Sebagai varietas baru, untuk dapat dikembangkan diperlukan kajian
kelayakan dari aspek ekonomi, aspek teknis dan sosial. Analisis usahatani cabe ini
bertujuan untuk mengetahui sejauh mana usahatani cabe yang diusahakan oleh
petani memberikan keuntungan atau tidak dengan cara membandingkan biaya dan
penerimaan dari suatu proses produksi dalam usahatani tersebut. Menurut
Soeharjo dan Patong (1973 : 34), usahatani dikatakan menguntungkan secara
ekonomi apabila penerimaan lebih besar daripada biaya dan usahatani dikatakan
merugi apabila penerimaan lebih kecil daripada biaya, secara teknis sesuai dengan
kondisi agroklimat, dan kesesuaian lahan dari aspek kesuburan dan penerimaan
dari budaya setempat.
Analisis usahatani penting dilakukan karena mengingat umumnya petani
tidak mempunyai catatan usahatani sedangkan informasi tentang keragaman suatu
usahatani yang dilihat dari berbagai aspek. Hal ini sangat penting karena tiap tipe
usahatani pada tiap skala usaha dan tiap lokasi berbeda satu sama lainnya karena
adanya perbedaan karakteristik yang dimiliki usahatani yang bersangkutan
(Soekartawi, 1995 : 2).
B. Perumusan Masalah
Di Nagari Talang Maur terdapat salah satu wadah perkumpulan beberapa
petani cabe Lotanbar yang membentuk kelompok yang bernama kelompok tani
Simpang Tigo yang memiliki berbagai fungsi kelompok seperti kelompok sosial
lainnya, sebagai sarana informasi tentang masalah pertanian, memandu kegiatan
pertanian, mendorong semangat petani untuk berpikir dan berdiskusi serta mampu
membuat keputusan dalam berproduksi. Kelompok Tani Simpang Tigo ini
beranggotakan 32 orang yang semua anggota mengusahakan cabe Lotanbar.

# [BAHAN SUMBER]
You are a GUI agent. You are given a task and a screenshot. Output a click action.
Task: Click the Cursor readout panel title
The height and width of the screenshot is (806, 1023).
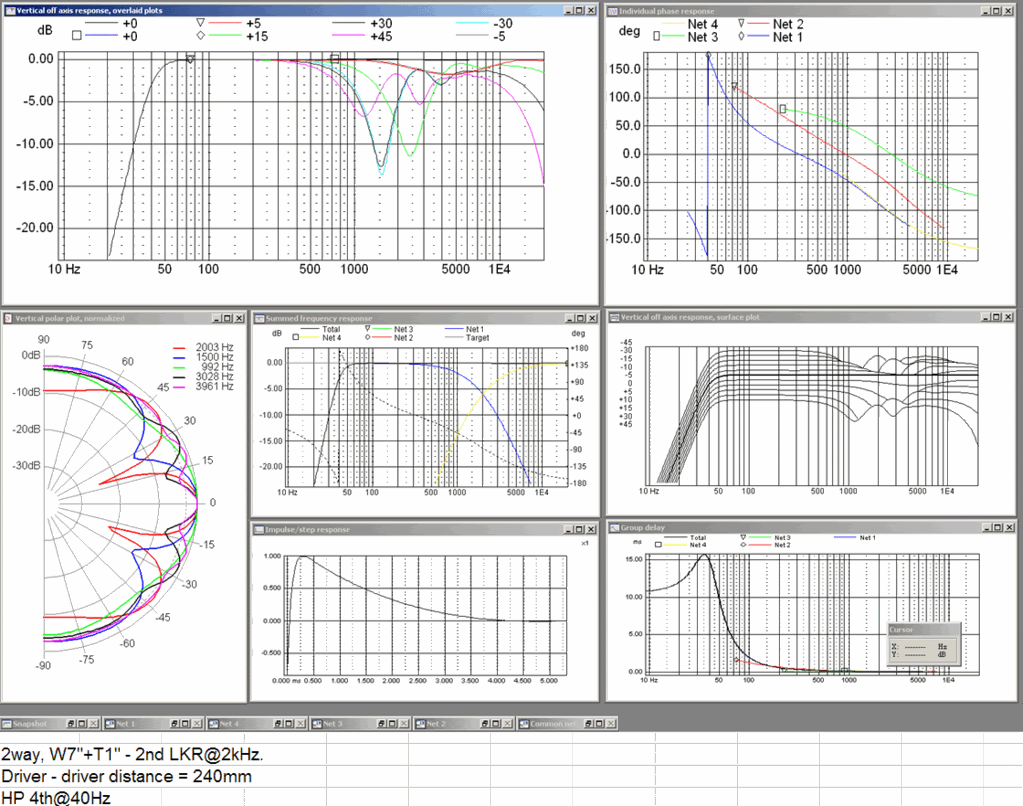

# [INSTRUKSI TERTULIS 1]
Salin seluruh bagian teks tentang usahatani cabe, mulai dari "Analisis usahatani penting" terus ke bawah sampai "(Soekartawi, 1995 : 2).".
# [INSTRUKSI TERTULIS 2]
Apakah setiap pernyataan berikut sesuai dengan teks tentang usahatani cabe? Jawab ya atau tidak, lalu kutip kata-kata teks yang menentukan jawabannya.
(a) Kelompok Tani Simpang Tigo beranggotakan 32 orang.
(b) Umumnya petani mempunyai catatan usahatani.
(c) Kelompok tani tersebut berada di Nagari Talang Maur.

# [JAWABAN TERTULIS 1]
Analisis usahatani penting dilakukan karena mengingat umumnya petani
tidak mempunyai catatan usahatani sedangkan informasi tentang keragaman suatu
usahatani yang dilihat dari berbagai aspek. Hal ini sangat penting karena tiap tipe
usahatani pada tiap skala usaha dan tiap lokasi berbeda satu sama lainnya karena
adanya perbedaan karakteristik yang dimiliki usahatani yang bersangkutan
(Soekartawi, 1995 : 2).

# [JAWABAN TERTULIS 2]
(a) Ya: "Kelompok Tani Simpang Tigo ini beranggotakan 32 orang".
(b) Tidak: "umumnya petani tidak mempunyai catatan usahatani".
(c) Ya: "Di Nagari Talang Maur terdapat salah satu wadah perkumpulan beberapa petani cabe Lotanbar".